Friday, January 8, 2010

The “Patient Push” for Early Birth: A Dangerous Concept or Valid Point?

by Melissa Garvey, ACNM Writer and Editor

Last summer, ACOG officially revised its recommendations on elective labor induction, raising the “safe” gestational age to induce from 37 to 39 weeks. Now a study in the December 2009 issue of Obstetrics & Gynecology examines women’s perceptions of the definition of full term and the safety of birth at various gestational ages. Long study short, nearly half of the 650 women surveyed believe it is safe to give birth at 37 weeks, and almost all believe it is safe to give birth before 39 weeks. (Note: All women were insured and had recently given birth.)

While there are numerous discussion-worthy topics nestled in the article, one in particular piques my interest as an informed consumer. Remember ACNM President Melissa Avery’s post about the startling rise in rates of preterm birth in the US? The number-one reason is labor induction. With that in mind, check out this statement from the Discussion section of the article:
Misinformation about the safety of early deliveries, especially those that are perceived to be “only a little early,” combined with the desire for the pregnancy to be over, likely contributes to a patient “push” for early delivery.
The authors say that recent educational efforts aimed toward providers have been promising in reducing the rate of elective preterm or early term birth, but the role of the patient has not yet been studied. So, my question is should we start looking at women’s role in elective induction or does this sound eerily similar to blaming women for the rise in cesarean section rates?

Bonus Discussion
To fully appreciate the survey results, it’s worth looking at the actual questions that researchers asked women:
  1. “At what gestational age do you believe the baby is considered full term?” (Possible responses ranged from 34 to 40 weeks.)
  2. “What is the earliest point in the pregnancy that it is safe to deliver the baby, should there be no other medical complications requiring early delivery?” (Again, possible responses ranged from 34 to 40 weeks.)
These questions measure the women’s knowledge base, but not where they’re getting that knowledge. Perhaps they’re getting it from the media, the Internet, or their care provider? It’s also worth noting, as the authors point out, these questions do not control for women’s varying interpretations of “full term” and “safe,” nor do they distinguish between spontaneous preterm labor and elective labor induction.


pinky said...

I do not understand how induction could be the number one cause of preterm birth. That has not been my experience. Could you provide a source for me to look up?

Kailah said...

The statement was that it's the number one cause of the RISE in preterm births in the US. Not the number one cause over all.

Melissa Garvey said...

Lamaze explains it best:

“Born a Bit Too Early – Recent Trends in Late Pre-Term Births, a new report from the Centers for Disease Control and Prevention’s (CDC) National Center for Health Statistics documents the growing prevalence of “late pre-term” births, pointing to a 20 percent increase in late pre-term births from 1990 to 2006. A key finding from the report suggests the increase in induction rates is influencing the dramatic rise in pre-term births."

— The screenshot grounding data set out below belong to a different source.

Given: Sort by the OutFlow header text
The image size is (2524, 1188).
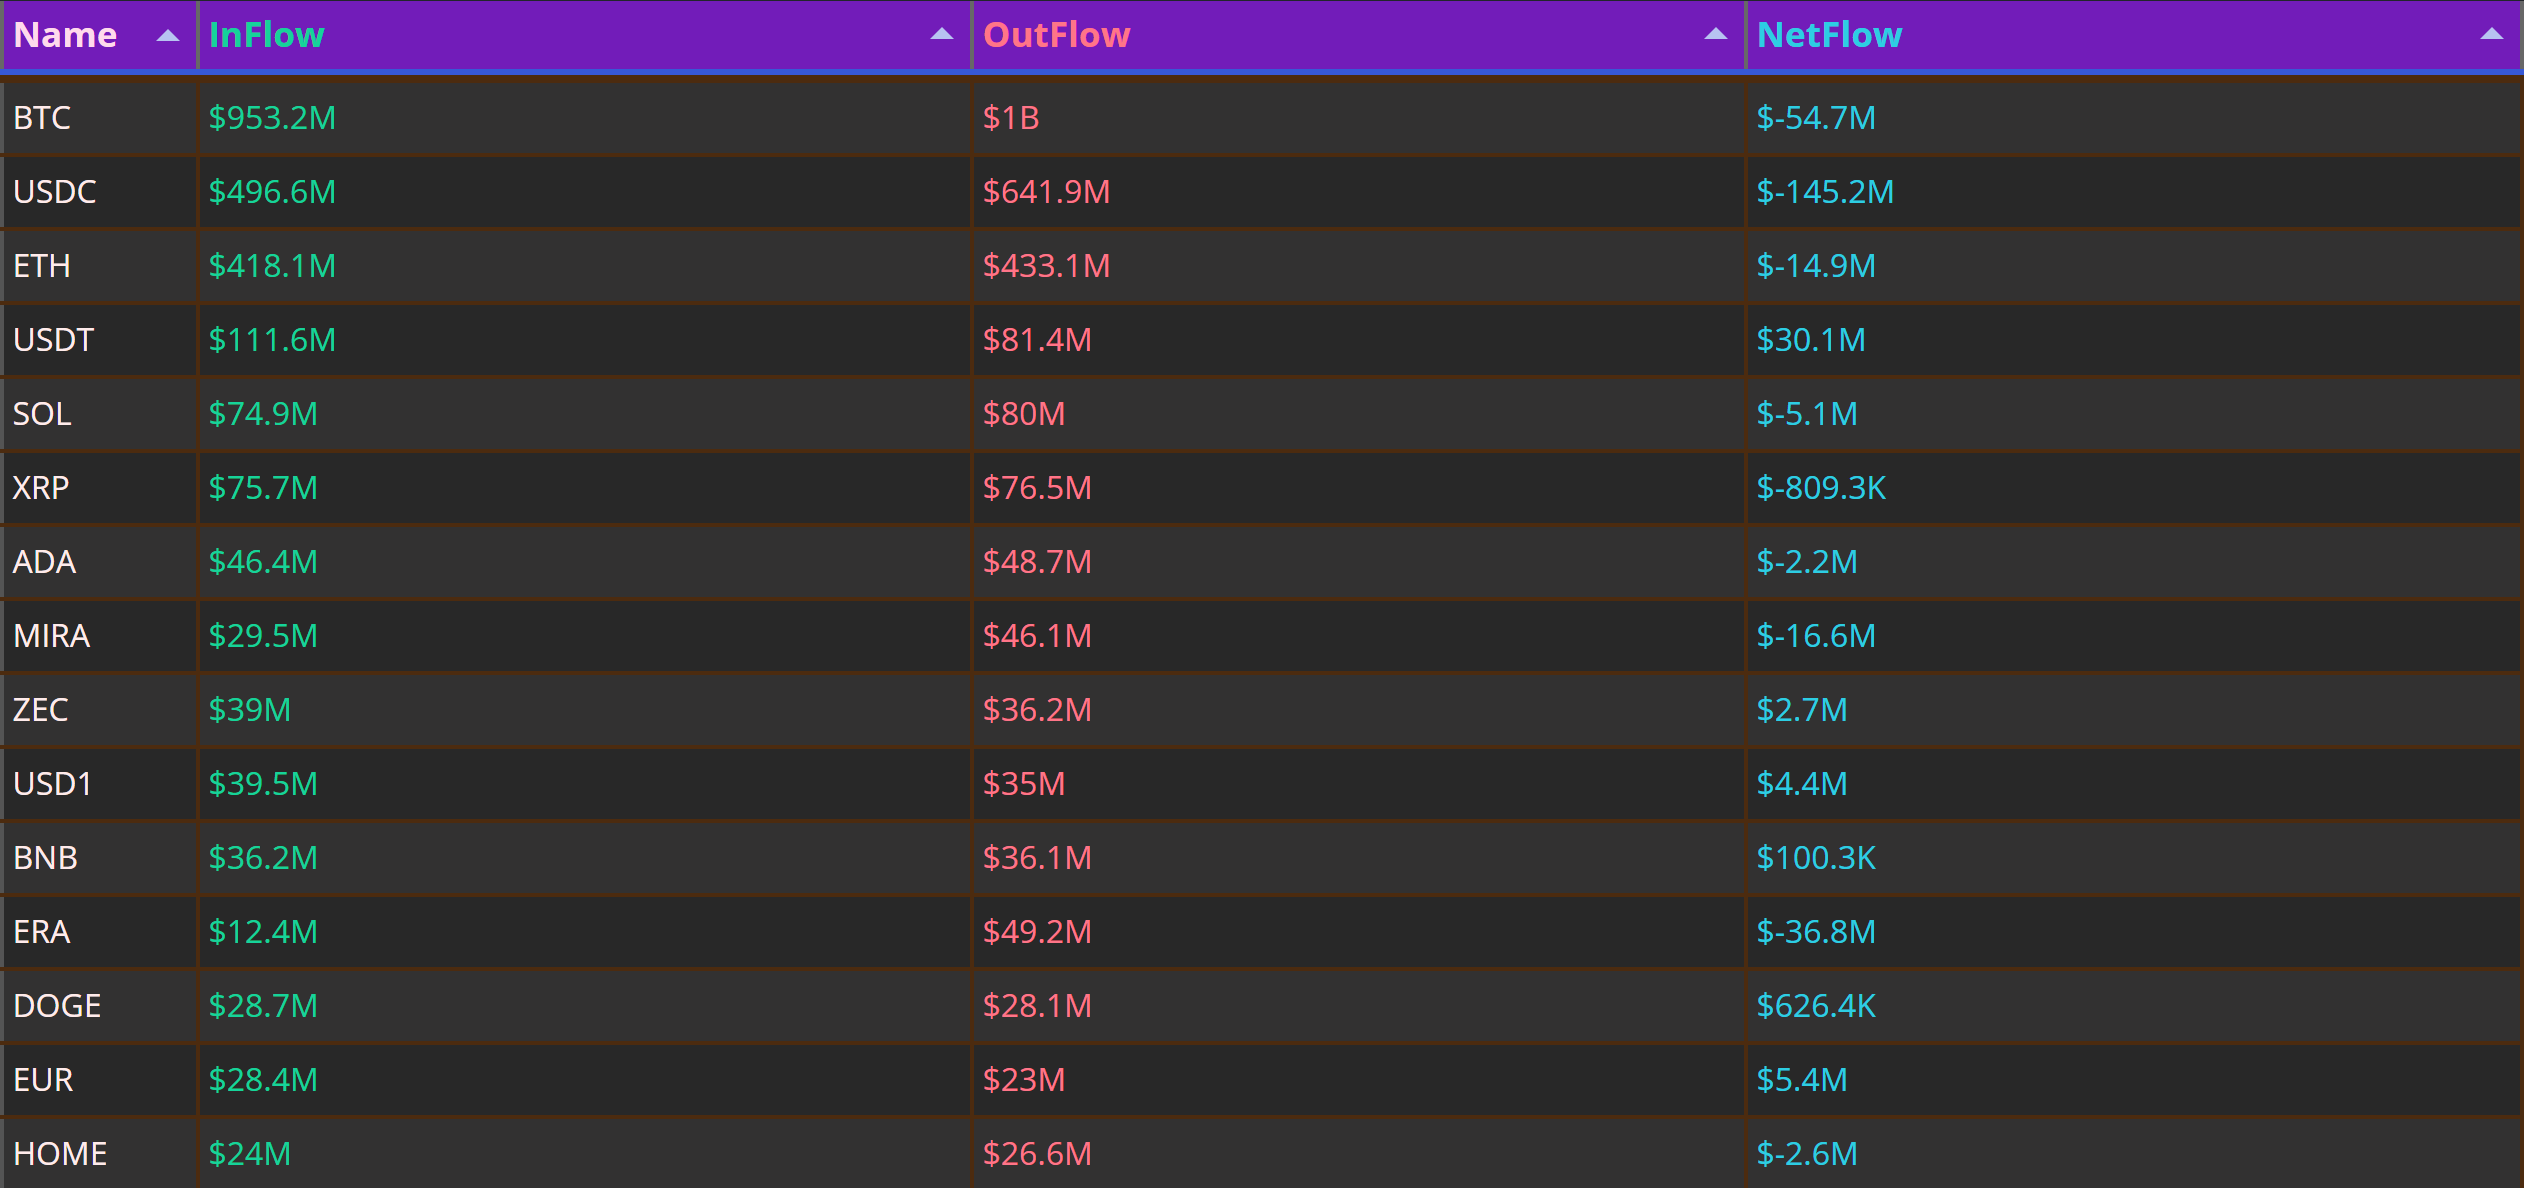Looking at the screenshot, I should (x=1056, y=35).
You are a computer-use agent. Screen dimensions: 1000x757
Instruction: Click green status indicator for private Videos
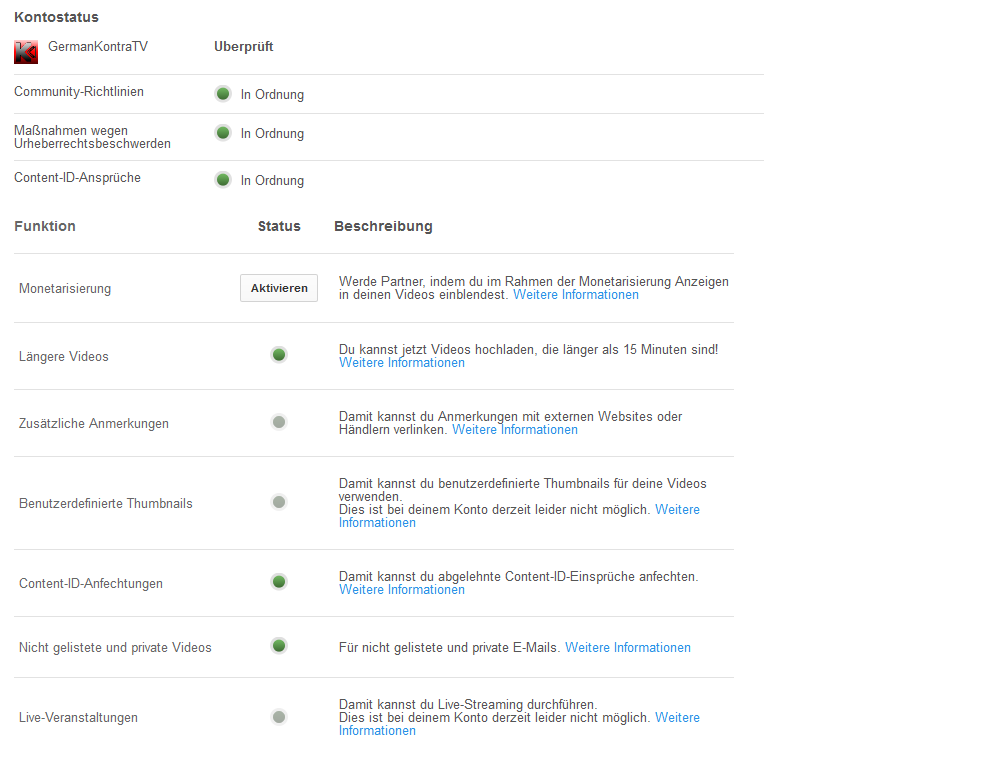(x=279, y=646)
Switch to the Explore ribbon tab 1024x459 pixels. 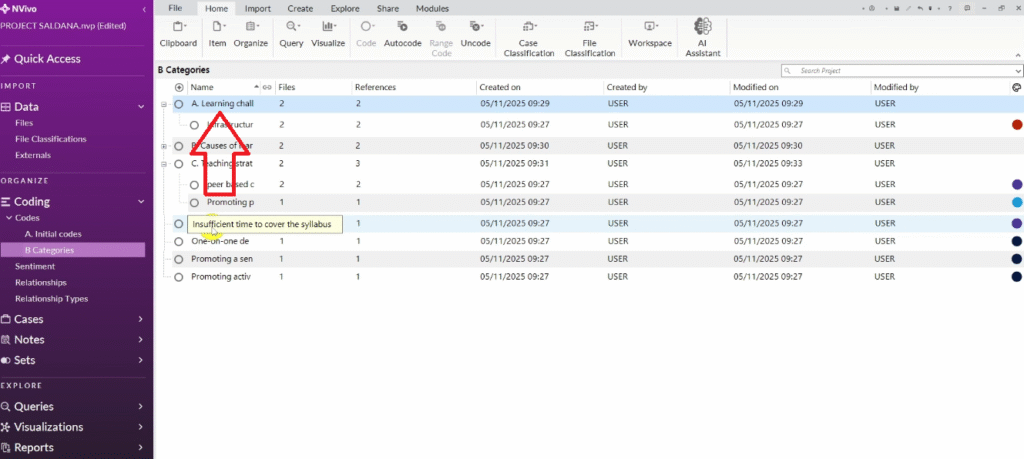[x=344, y=8]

The report is available here:

What has your experience been, pinky?

pinky said...

My experience has been that you can induce at 40 weeks but most prefer to wait a bit after that and most Docs get an early ultrasound in order to keep good dates.

If the Obs I know started inducing at 38 weeks, the Chief of Nicu would have their heads on a platter I think.

Tiffany said...

Pinky, I think it can be confusing but I believe what they are refering to is the inaccuracy of dates. If a women is induced at 38 weeks but her dates maybe weren't so acurate, you could actually be inducing a 36 weeker for example. Someone please correct me if I am misunderstanding this! Basically, providers were inducing women at earlier gestations (37-38 weeks) and discovering that babies weren't term after all.

Knitted_in_the_Womb said...

I know that when I was pregnant with my first child in 1998 I was told that "full term" was 38 weeks. But now women are told--by their care providers--that "full term" is 37 weeks. When I discuss this shift in my classes or with my doula clients I point out that NOTHING has changed about our biology, what has changed is our technology. Technology has changed such that doctors are more "comfortable" with births at 37 weeks because they trust that any "late prematurity" issues that arise can be dealt with by technology.

Michal H. said...

There's probably something to it. We all know that some pregnant women tend to get impatient towards the end, especially if pregnancy is uncomfortable. From my (limited) experience with borderline high blood pressure (just at 140/90), doctors tend to be anxious to "get it over with before there's a problem." That was the opinion of both my OB, and of my husband's cousin who's also an OB. I was induced at 39 weeks, so I shouldn't complain, but I think if I'd taken bed rest more seriously, I could have avoided the induction all together.